[What you need to do]
Reproduce the lines below exactly. Skip images.

────────────────────

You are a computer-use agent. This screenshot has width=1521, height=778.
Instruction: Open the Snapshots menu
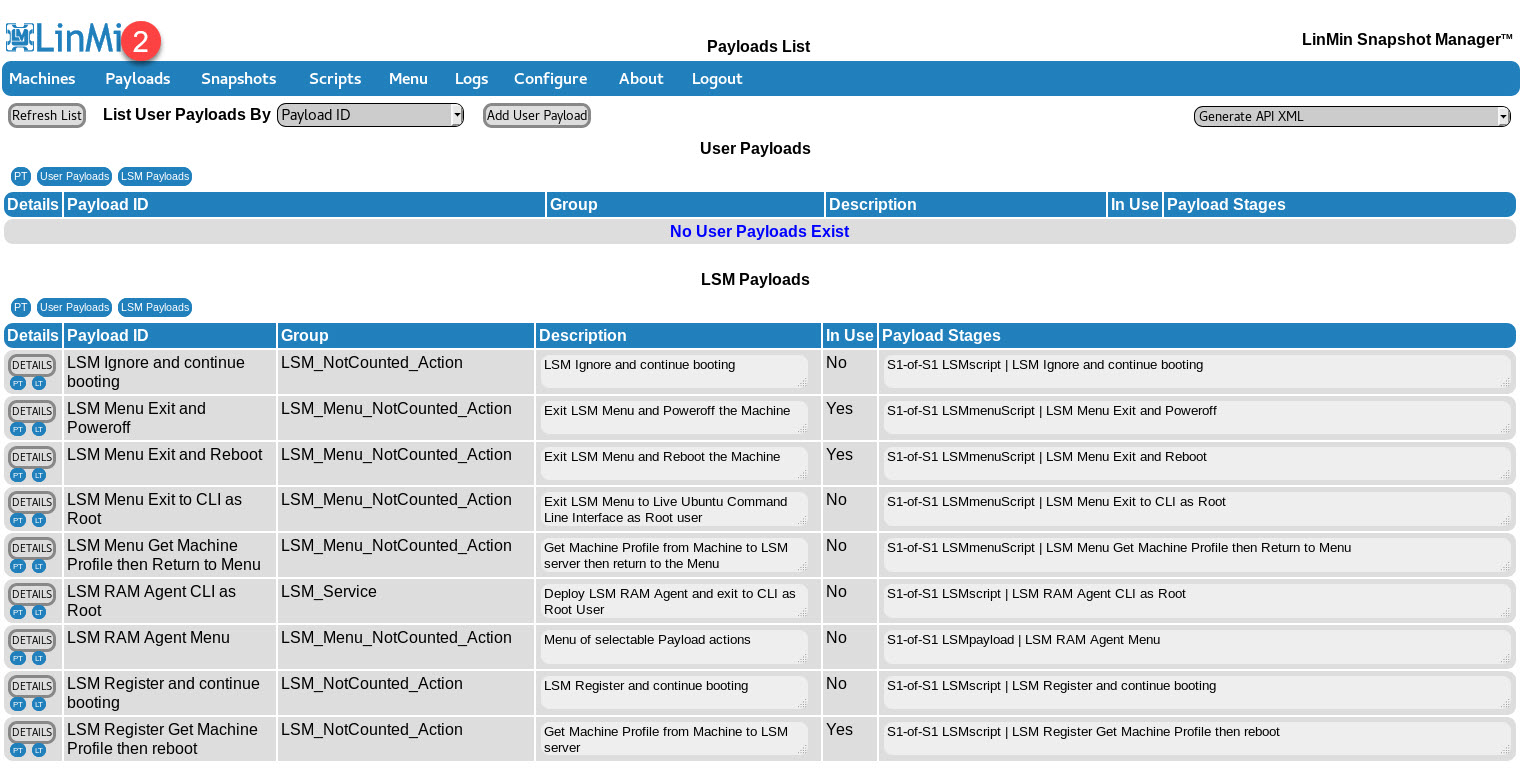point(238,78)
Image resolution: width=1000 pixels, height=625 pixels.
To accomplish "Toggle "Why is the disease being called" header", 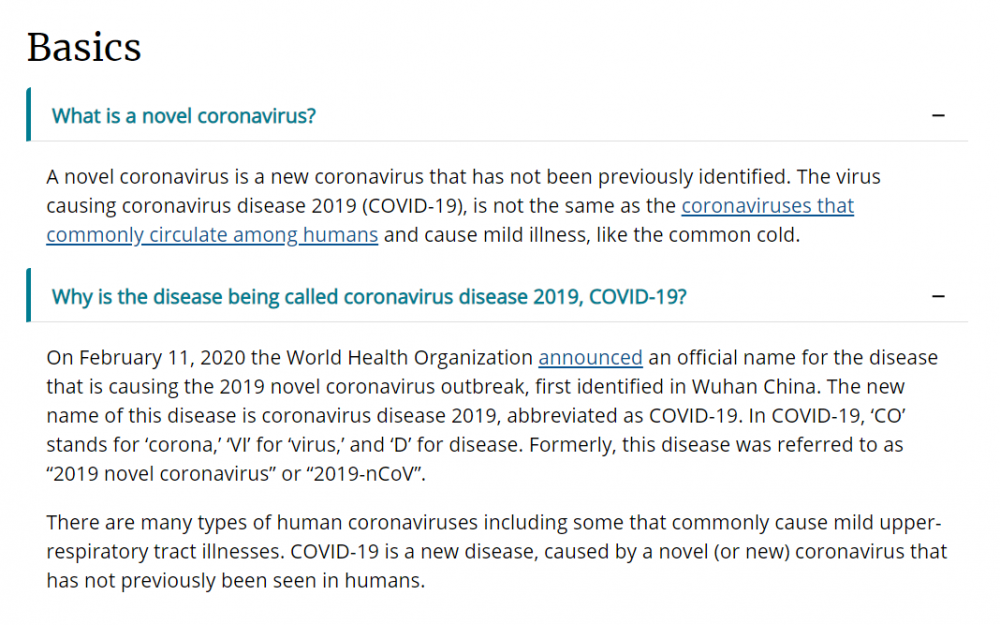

────────────────────

[Response to this task]
You are a computer-use agent. This screenshot has width=1521, height=778.
Instruction: Open the Snapshots menu
point(238,78)
Image resolution: width=1000 pixels, height=625 pixels.
To accomplish "Toggle "Why is the disease being called" header", 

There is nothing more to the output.